▶ [WHAT NEEDS TO BE DONE]
This exercise calls for the records to be repeated in full, exactly as written.
---- DATA SUPPLIED
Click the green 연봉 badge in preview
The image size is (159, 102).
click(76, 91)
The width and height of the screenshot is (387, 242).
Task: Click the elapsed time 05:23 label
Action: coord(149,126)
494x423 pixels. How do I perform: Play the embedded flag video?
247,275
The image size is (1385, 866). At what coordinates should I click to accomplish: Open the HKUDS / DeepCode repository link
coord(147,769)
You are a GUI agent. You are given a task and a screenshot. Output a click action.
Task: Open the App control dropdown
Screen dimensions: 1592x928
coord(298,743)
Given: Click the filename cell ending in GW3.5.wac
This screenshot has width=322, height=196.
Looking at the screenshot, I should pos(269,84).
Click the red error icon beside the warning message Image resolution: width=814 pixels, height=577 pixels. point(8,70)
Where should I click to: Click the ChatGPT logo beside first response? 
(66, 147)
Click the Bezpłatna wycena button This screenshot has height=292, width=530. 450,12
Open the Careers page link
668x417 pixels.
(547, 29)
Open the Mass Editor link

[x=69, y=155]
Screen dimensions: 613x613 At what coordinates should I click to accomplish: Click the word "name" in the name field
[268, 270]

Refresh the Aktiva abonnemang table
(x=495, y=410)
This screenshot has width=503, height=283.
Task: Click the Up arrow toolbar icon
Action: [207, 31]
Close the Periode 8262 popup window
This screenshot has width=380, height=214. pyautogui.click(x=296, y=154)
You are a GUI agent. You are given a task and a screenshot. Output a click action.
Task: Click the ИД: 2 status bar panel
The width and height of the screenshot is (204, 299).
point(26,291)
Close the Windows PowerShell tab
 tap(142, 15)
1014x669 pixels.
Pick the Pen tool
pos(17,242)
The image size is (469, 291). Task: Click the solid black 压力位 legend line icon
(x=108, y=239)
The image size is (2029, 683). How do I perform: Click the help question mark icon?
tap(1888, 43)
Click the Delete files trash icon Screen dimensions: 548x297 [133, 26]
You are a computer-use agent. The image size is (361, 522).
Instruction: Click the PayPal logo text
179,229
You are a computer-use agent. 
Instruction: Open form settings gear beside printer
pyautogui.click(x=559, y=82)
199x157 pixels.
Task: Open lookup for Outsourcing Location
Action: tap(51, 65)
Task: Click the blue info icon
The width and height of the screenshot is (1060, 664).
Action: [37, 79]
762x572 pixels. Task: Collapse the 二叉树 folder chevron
--------
▶ [FINAL ANSWER]
Click the green 연봉 badge in preview
The image size is (159, 102).
click(76, 91)
The width and height of the screenshot is (387, 242).
Task: Click the elapsed time 05:23 label
Action: coord(149,126)
494x423 pixels. How do I perform: Play the embedded flag video?
247,275
The image size is (1385, 866). At what coordinates should I click to accomplish: Open the HKUDS / DeepCode repository link
coord(147,769)
You are a GUI agent. You are given a task and a screenshot. Output a click action.
Task: Open the App control dropdown
Screen dimensions: 1592x928
coord(298,743)
Given: Click the filename cell ending in GW3.5.wac
This screenshot has width=322, height=196.
Looking at the screenshot, I should pos(269,84).
Click the red error icon beside the warning message Image resolution: width=814 pixels, height=577 pixels. point(8,70)
Where should I click to: Click the ChatGPT logo beside first response? 
(66, 147)
Click the Bezpłatna wycena button This screenshot has height=292, width=530. 450,12
Open the Careers page link
668x417 pixels.
(547, 29)
Open the Mass Editor link

[x=69, y=155]
Screen dimensions: 613x613 At what coordinates should I click to accomplish: Click the word "name" in the name field
[268, 270]

Refresh the Aktiva abonnemang table
(x=495, y=410)
This screenshot has width=503, height=283.
Task: Click the Up arrow toolbar icon
Action: [207, 31]
Close the Periode 8262 popup window
This screenshot has width=380, height=214. pyautogui.click(x=296, y=154)
You are a GUI agent. You are given a task and a screenshot. Output a click action.
Task: Click the ИД: 2 status bar panel
The width and height of the screenshot is (204, 299).
point(26,291)
Close the Windows PowerShell tab
 tap(142, 15)
1014x669 pixels.
Pick the Pen tool
pos(17,242)
The image size is (469, 291). Task: Click the solid black 压力位 legend line icon
(x=108, y=239)
The image size is (2029, 683). How do I perform: Click the help question mark icon?
tap(1888, 43)
Click the Delete files trash icon Screen dimensions: 548x297 [133, 26]
You are a computer-use agent. The image size is (361, 522).
Instruction: Click the PayPal logo text
179,229
You are a computer-use agent. 
Instruction: Open form settings gear beside printer
pyautogui.click(x=559, y=82)
199x157 pixels.
Task: Open lookup for Outsourcing Location
Action: tap(51, 65)
Task: Click the blue info icon
The width and height of the screenshot is (1060, 664).
Action: [37, 79]
762x572 pixels. Task: Collapse the 二叉树 folder chevron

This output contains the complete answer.